Estas visões radicais não caíram nada bem para os membros deste grupo de 29 investidores internacionais nervosos.

“Todos os países terão que reagir à maneira como a comunidade internacional de investimentos vê as coisas”, disse Eric Pedersen, chefe de investimento responsável da Nordea Asset Management. “Se isso é realmente o que eles pensam, então eles estão realmente muito isolados em relação à comunidade internacional.”

Não é provável que Bolsonaro se importe muito. Há muito tempo ele faz declarações controversas sobre a Amazônia e o que ele vê como interesse europeu em explorá-la, e não preservá-la. Ele não mostra sinais de que irá amenizar sua posição.

Em julho passado, ele respondeu ao aumento do desmatamento ao demitir o chefe do Instituto brasileiro de Pesquisas Espaciais (INPE), órgão governamental responsável pelo monitoramento do desmatamento. Após o país apresentar o maior número de incêndios desde 2010, incêndios estes que se espalharam pela Amazônia em agosto passado, o que causou uma tempestade internacional de críticas, Bolsonaro acusou falsamente o ator Leonardo DiCaprio de dar dinheiro para incendiar a floresta.

Ele disse que o Brasil estava sendo injustamente criticado pelo aumento do desmatamento em consequência de interesses comerciais, acusação para a qual o presidente não forneceu provas. “A Europa é uma seita ambiental”, disse ele.

A ministra da Agricultura, Tereza Cristina, repetiu a acusação no mesmo mês. “Há uma articulação política lá no exterior contra o Brasil”, disse ela, citando tensões sobre o acordo comercial entre os blocos do Mercosul e da União Europeia, que países como a Áustria sinalizaram que não ratificarão.

O governo brasileiro tem um plano para combater o desmatamento, como observou a Ministra. Trata-se da regularização dos títulos de terras de até 97 mil pequenas propriedades, algumas das quais estão lá, argumentou ela, desde que a ditadura militar brasileira, que incentivou a migração amazônica na década de 1970. Mourão disse a repórteres estrangeiros em 15 de maio que a confusão com a propriedade da terra foi uma das principais causas do desmatamento. “[Se] não sabemos quem é o dono da terra, não podemos trazê-los à justiça”, disse ele.

No entanto, ambientalistas discordam.
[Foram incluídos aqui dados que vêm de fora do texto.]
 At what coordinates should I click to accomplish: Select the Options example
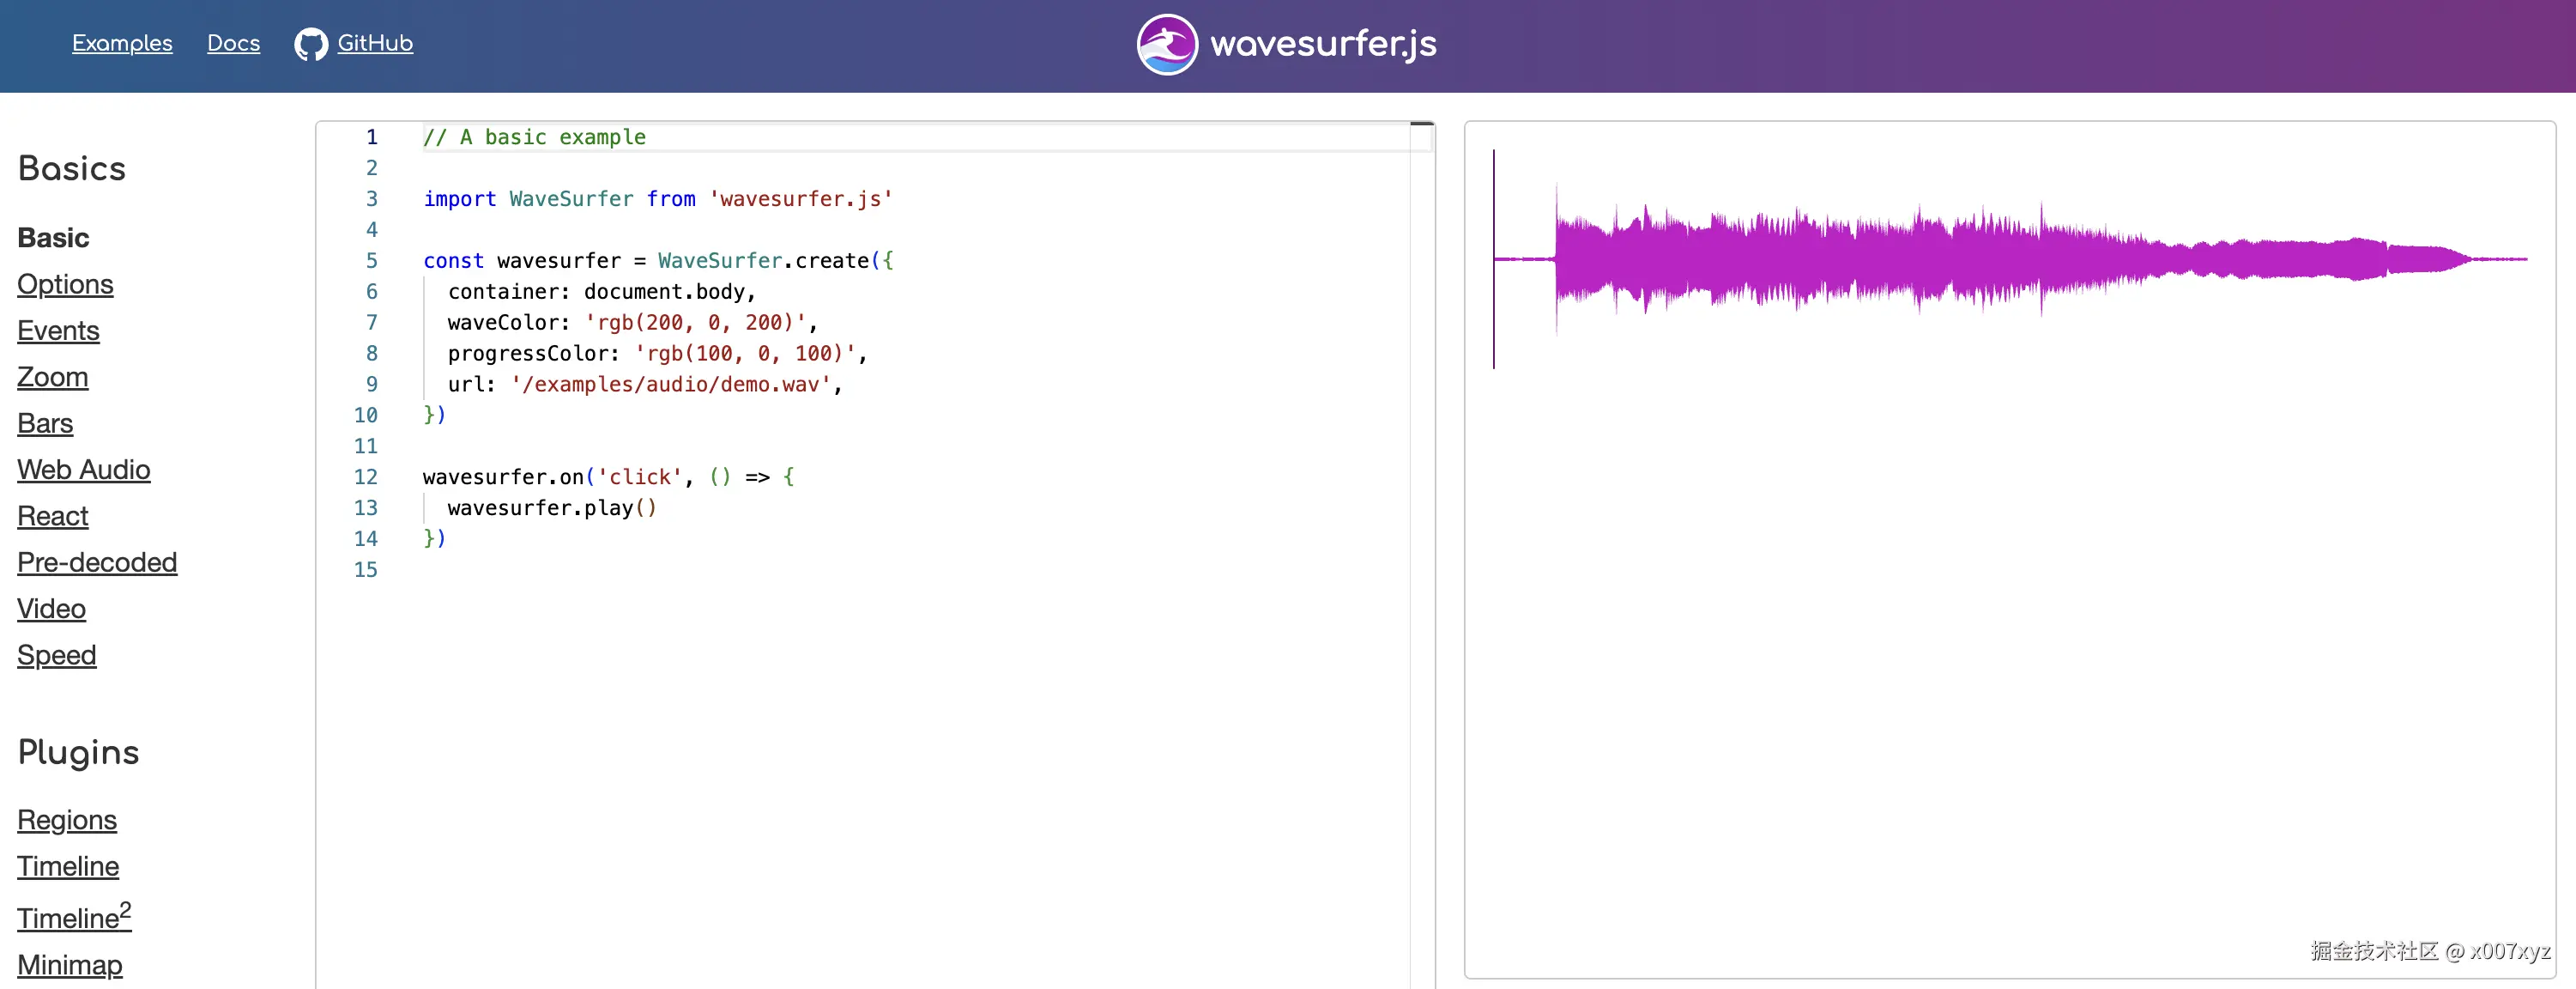click(x=65, y=284)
Dizem que regularizar tantos títulos de terra, muitos dos quais foram resultado de invasões de terras públicas ou protegidas, significa recompensar a grilagem de terras. E a legislação atual já permite que as terras ocupadas até 2011 sejam regularizadas, disse Brenda Brito, especialista em terras e pesquisadora do grupo amazonense sem fins lucrativos Imazon.
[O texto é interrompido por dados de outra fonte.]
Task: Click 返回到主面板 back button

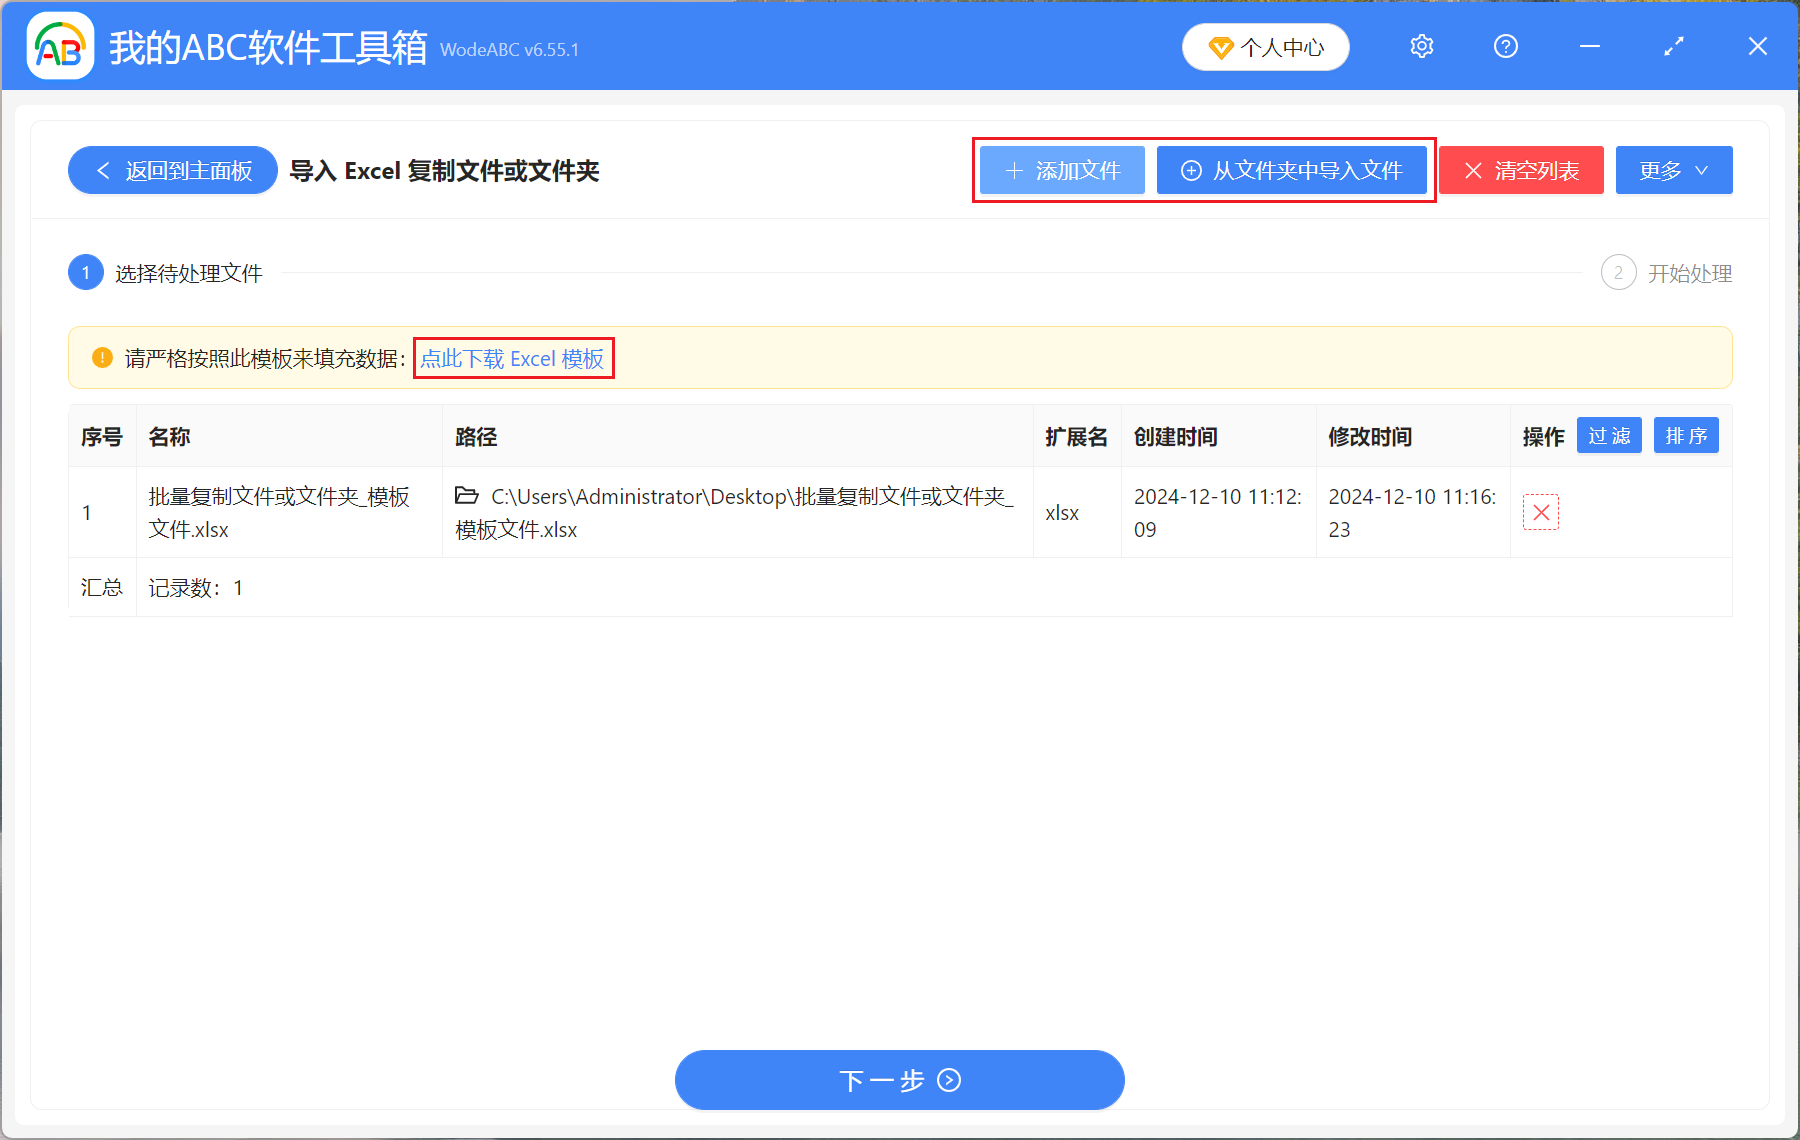Action: [172, 170]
Na verdade, o Brasil já sabe quem está por trás de grande parte do desmatamento da Amazônia, disse a especialista – embora muitas multas sejam ignoradas. Um estudo publicado em maio pela MapBiomas – um grupo sem fins lucrativos de universidades, ONGs e empresas de tecnologia que estuda a Amazônia – descobriu que mais de três quartos dos alertas de desmatamento emitidos em 2019 ocorreram em terras cujo proprietário estava registrado em um sistema autodeclaratório.

O governo argumenta que o desenvolvimento da Amazônia proporcionará empregos e evitará que as pessoas que lutam para escapar da pobreza destruam a floresta em busca de madeira, minerais e terras. Em maio, Mourão disse que o Brasil precisava de ajuda internacional para se desenvolver em um “novo modelo econômico para o século XXI. Tem que incluir biodiversidade, inovação e muita tecnologia para atingir todo o seu potencial”, disse.

Na última terça-feira, 23, mais de 600 funcionários do Ibama escreveram uma carta aberta ao presidente da organização, Mourão, bem como ao presidente do Supremo Tribunal Federal e líderes do Congresso, afirmando: “Embora outras medidas governamentais para gerar emprego e renda na região amazônica não possam ficar de lado, sem uma ação firme contra os crimes ambientais, as taxas de destruição da floresta amazônica não diminuirão”.

Os funcionários da agência estão proibidos de falar com a mídia. Os principais funcionários foram demitidos, essencialmente, por fazerem seus trabalhos, além de serem atacados por Bolsonaro por queimar equipamentos pertencentes a madeireiros e mineiros, como os agentes do órgão são legalmente obrigados a fazer.